Лили находилась далеко от московской реальности с ее литературными баталиями — и наслаждалась этим. «Ужасно рада, что здесь нет футуристов!» — сообщила она Рите. Получив письмо, Рита тотчас же позвонила Маяковскому и Осипу, и те, надев розовые рубашки и фетровые шляпы, которые Лили купила им в Риге, поспешили к Рите за новостями. Поскольку не все в письме предназначалось Осипу и Маяковскому, Рита настояла на том, чтобы читать вслух, — таким образом она могла опустить подробности о романтических приключениях Лили. Но, дойдя до фразы о футуристах, запнулась, и Маяковский резко потребовал, чтобы она читала все. Когда же Осип возразил, что заставлять нельзя, Маяковский с мрачным видом ответил: «Наверно, пишет, „хорошо, что там нет футуристов“.» Риту Райт поразила интуиция поэта и то, что он почти дословно воспроизвел формулировку Лили.
Мрачное настроение Маяковского понятно: с одной стороны, он боялся, что, изменив взгляд на футуризм, Лили изменит и свое отношение к нему, с другой — Маяковский ехал в Берлин именно в качестве футуриста, представителя новой революционной эстетики. «Я уезжаю в Европу, как хозяин, посмотреть и проверить западное искусство», — сообщил он в интервью перед их с Осипом отъездом из Москвы 6 октября.

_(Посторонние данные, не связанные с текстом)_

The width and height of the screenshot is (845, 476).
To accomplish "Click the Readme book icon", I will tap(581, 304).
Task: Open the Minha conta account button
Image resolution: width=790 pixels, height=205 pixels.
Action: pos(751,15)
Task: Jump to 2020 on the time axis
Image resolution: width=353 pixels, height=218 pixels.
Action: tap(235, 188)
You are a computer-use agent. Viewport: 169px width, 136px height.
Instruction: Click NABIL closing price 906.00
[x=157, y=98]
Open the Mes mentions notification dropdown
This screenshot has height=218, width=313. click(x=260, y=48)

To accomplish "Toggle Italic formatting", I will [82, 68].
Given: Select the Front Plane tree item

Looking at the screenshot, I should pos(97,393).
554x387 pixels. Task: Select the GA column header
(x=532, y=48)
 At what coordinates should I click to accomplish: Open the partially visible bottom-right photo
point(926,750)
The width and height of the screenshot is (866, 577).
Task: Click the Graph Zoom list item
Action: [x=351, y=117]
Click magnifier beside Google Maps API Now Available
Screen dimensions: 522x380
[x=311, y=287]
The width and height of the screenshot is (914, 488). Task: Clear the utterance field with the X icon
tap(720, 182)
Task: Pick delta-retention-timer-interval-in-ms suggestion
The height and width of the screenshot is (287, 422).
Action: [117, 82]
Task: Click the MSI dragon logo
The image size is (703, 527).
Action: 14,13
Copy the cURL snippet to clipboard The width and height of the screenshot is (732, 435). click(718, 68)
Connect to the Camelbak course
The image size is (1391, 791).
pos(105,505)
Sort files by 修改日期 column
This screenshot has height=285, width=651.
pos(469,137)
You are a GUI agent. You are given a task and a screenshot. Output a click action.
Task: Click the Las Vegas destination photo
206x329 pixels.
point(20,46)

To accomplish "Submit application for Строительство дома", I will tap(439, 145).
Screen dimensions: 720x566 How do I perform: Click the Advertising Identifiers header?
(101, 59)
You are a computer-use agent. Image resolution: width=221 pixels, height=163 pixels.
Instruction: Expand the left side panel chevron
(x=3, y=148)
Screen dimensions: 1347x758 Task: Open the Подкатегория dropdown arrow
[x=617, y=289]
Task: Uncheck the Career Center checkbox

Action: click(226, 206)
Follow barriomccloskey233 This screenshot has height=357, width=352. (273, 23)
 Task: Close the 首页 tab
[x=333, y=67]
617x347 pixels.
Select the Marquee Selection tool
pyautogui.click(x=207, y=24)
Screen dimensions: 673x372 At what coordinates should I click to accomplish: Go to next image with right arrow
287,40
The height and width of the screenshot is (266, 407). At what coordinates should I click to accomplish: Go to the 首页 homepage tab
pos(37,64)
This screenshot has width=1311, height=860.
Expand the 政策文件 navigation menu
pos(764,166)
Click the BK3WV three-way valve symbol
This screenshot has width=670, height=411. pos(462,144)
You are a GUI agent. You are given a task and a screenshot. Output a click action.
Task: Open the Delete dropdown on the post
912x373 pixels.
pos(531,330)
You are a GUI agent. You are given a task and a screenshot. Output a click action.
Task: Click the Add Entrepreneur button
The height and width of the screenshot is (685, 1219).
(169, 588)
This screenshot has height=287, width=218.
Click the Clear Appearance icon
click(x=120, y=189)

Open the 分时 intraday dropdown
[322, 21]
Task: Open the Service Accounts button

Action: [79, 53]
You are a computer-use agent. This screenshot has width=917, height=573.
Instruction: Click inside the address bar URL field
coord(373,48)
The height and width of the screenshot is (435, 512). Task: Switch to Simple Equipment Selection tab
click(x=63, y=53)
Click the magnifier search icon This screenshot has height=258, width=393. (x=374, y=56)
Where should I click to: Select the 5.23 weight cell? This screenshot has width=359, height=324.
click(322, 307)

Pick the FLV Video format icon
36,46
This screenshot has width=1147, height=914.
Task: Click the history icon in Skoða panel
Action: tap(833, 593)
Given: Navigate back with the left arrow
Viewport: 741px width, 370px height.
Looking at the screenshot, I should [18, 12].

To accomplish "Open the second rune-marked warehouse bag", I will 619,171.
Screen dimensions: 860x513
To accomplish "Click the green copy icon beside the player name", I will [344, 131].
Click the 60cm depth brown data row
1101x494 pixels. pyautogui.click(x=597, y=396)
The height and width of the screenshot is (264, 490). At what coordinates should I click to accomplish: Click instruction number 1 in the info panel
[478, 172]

После нескольких дней в Ревеле, где Маяковский прочитал в советской миссии лекцию о «пролетарской поэзии», они продолжили путешествие на корабле до Штеттина и далее поездом до Берлина, там их встретили Лили и Эльза. Все четверо поселились в «Курфюрстенотеле» на улице Курфюрстендам — в самом центре города, где в это время жили сотни тысяч русских эмигрантов.
Именно в кварталах вокруг Курфюрстендама жило так много русских, что молва его окрестила «Невским проспектом»; согласно популярному анекдоту, один несчастный немец повесился из-за того, что так ни разу и не услышал здесь родную речь. Тут находились русские рестораны и кафе, русские книжные лавки, русские школы, русские футбольные и теннисные клубы. Тут же располагались многочисленные русские книжные издательства и редакции ряда русскоязычных газет и журналов. Если политической столицей русской эмиграции был — и останется — Париж, то ее культурным центром с 1921 года являлся Берлин.